While after a certain amount of time a person may develop paternal like qualities, but in no way does that mean that that person can exert rights over that person and claim them as their child. This type of thinking can lead to a lot of abuse and inhibit the rights of the true parent. Instead of T’s quasi-legal kidnapping and attempts to skirt the law, he should have requested a DNA test to prove his parental rights over the child.
Unfortunately I have previously heard of this type of “legal kidnapping” occurring between parents, of a child, who live in two different countries. The stories that I have heard occurred between divorced parents who are nationals of different countries. I had no idea that the courts would go as far as to take a child away from the only parent she has ever known, move her to another country with a man who she has never met and who has not been genetically proven her biological father. This would be a terrifying experience for a child of any age.
Celebrity Kelly Rutherford fought a similar battle over residential custody of her children. According to Rutherford, her children were visiting her ex-husband in France for the summer. When the commencement of the trip came her ex-husband refused to return the children to America and a judge ruled that the children would live with her ex-husband in his native home. While they have joint legal custody, Kelly can only see her children in France. International custody battles are heart wrenching and more common than most of us realize.

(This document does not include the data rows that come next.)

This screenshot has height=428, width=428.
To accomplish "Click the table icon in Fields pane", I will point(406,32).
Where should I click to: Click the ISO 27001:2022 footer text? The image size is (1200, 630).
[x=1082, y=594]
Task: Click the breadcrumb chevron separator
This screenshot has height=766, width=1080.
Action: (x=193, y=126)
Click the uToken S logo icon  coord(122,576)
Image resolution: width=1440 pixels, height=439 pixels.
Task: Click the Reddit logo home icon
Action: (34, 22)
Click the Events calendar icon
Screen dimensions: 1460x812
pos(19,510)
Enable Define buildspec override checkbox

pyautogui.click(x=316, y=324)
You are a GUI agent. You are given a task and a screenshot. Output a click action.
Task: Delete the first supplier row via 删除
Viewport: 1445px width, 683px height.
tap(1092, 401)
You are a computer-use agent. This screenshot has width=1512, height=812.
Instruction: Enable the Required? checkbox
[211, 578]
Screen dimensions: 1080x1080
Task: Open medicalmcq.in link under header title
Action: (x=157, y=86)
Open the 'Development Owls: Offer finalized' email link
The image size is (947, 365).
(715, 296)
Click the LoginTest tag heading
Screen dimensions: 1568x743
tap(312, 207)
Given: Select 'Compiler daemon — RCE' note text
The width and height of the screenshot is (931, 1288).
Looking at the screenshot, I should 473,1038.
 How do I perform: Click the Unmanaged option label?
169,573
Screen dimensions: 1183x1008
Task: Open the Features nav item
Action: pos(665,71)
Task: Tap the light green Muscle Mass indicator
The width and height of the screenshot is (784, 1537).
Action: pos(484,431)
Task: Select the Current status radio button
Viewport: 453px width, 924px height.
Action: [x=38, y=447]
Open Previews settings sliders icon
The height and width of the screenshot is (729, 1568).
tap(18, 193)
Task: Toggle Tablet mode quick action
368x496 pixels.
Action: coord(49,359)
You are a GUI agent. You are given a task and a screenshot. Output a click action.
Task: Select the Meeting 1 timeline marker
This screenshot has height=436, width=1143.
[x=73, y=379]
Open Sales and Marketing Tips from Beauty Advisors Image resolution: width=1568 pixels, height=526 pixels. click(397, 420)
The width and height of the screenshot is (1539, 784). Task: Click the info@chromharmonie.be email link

This is quite a bizarre case. I agree with Isaias and have to say that it is morally and legally inappropriate to recognize T’s rights. T has not shown any evidence to prove that he has any right to the child here. There is only circumstantial evidence, which should not be considered enough for T to claim any right over the child. I believe T should’ve at least had to prove his parental rights over the child through a DNA test. It is absurd to give him parental rights over the child without any legal basis. Essentially, he was able to claim parental rights simply because he said he has parental rights over the child. This cannot stand because it would open the flood gates. It would allow people to simply claim parental rights over children without any legal basis. Furthermore, people like the mother in this case would be at the mercy of strangers claiming that a child is theirs. There would undoubtedly be some form of trauma to both the losing parent and the child.